At the end of each year, I think it’s a good idea to take a look back and see what lessons were learned in order to improve our posture for the upcoming year and challenges.  2022 was a difficult year for many in the Cybersecurity field and the good folks at Security Boulevard have compiled a list of the Top 9 Cybersecurity lessons in 2022 that I highly recommend practitioners and anyone who is interested in the field take a look at Security Boulevard.

Healthcare and financial services are still considerable targets for attackers on the ransomware front.  In some cases the financial incentive is straightforward but the healthcare industry is at risk of losing human life if ransomware hits the wrong system.  In addition, Distributed Denial of Service (DDoS) attacks have been on the rise with the last quarter reporting that the primary targets are the gaming and gambling industries.  The gaming industry has considerable financial incentive for attackers as customers' online wallets are akin to bank accounts.

Third-party or supply chain risks continue to be one of the most significant risks that any organization faces.  It doesn’t matter how good security policies and practices are in one's organization if they just allow anyone to connect.  Some of the most widely known security incidents can be traced back to insecure third party access.

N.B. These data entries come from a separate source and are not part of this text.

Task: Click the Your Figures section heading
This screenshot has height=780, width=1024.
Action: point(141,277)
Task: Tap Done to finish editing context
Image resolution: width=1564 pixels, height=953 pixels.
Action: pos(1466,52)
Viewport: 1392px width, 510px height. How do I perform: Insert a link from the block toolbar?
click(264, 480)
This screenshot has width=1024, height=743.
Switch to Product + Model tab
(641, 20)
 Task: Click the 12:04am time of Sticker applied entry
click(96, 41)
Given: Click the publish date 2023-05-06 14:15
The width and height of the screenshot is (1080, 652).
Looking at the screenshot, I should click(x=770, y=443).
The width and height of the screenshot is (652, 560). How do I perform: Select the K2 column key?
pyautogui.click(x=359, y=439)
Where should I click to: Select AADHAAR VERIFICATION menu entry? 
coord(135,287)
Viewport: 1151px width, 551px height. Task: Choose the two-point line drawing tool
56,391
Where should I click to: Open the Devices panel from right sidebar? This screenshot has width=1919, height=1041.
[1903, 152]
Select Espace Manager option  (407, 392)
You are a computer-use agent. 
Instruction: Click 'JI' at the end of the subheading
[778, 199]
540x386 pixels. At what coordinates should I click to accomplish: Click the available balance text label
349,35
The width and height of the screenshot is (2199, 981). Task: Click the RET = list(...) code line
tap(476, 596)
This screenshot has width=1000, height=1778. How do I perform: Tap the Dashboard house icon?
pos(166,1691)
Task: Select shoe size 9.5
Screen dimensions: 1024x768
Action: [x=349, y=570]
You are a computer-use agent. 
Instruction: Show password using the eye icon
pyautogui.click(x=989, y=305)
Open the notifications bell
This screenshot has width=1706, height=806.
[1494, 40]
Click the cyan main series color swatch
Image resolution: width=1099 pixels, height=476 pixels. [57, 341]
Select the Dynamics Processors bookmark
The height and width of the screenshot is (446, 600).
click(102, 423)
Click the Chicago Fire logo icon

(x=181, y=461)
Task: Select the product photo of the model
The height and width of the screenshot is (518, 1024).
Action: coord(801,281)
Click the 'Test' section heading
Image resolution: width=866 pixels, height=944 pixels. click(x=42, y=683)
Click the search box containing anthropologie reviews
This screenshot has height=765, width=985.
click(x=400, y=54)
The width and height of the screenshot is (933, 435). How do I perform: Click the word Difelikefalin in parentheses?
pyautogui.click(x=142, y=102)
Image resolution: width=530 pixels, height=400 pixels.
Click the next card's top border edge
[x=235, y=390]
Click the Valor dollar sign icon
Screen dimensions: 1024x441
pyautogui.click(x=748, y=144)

Various frameworks and standards exist and are being worked on by a number of companies, regulators, and governments.  The concern is that those frameworks and standards are not cohesive or designed for adoption of just one that will satisfy the rest.  As a result, organizations face resource burdens to apply best practices and compliance standards that may be mandatory to operate.

As the final point in Security Boulevard’s article highlights, cyber incidents tops the list of business risks.  One of the most important recommendations I can make is that the boards and/or executive leadership of these organizations get competency in managing cyber security risks.  This can be done by either directly training the board through programs such as those offered by the National Association of Corporate Directors (NACD) or getting cyber security professionals with extensive experience onto the board or senior leadership roles in an organization.  Cybersecurity at the end of the day is simply risk management which every organization has to manage if they intend to have any type of longevity.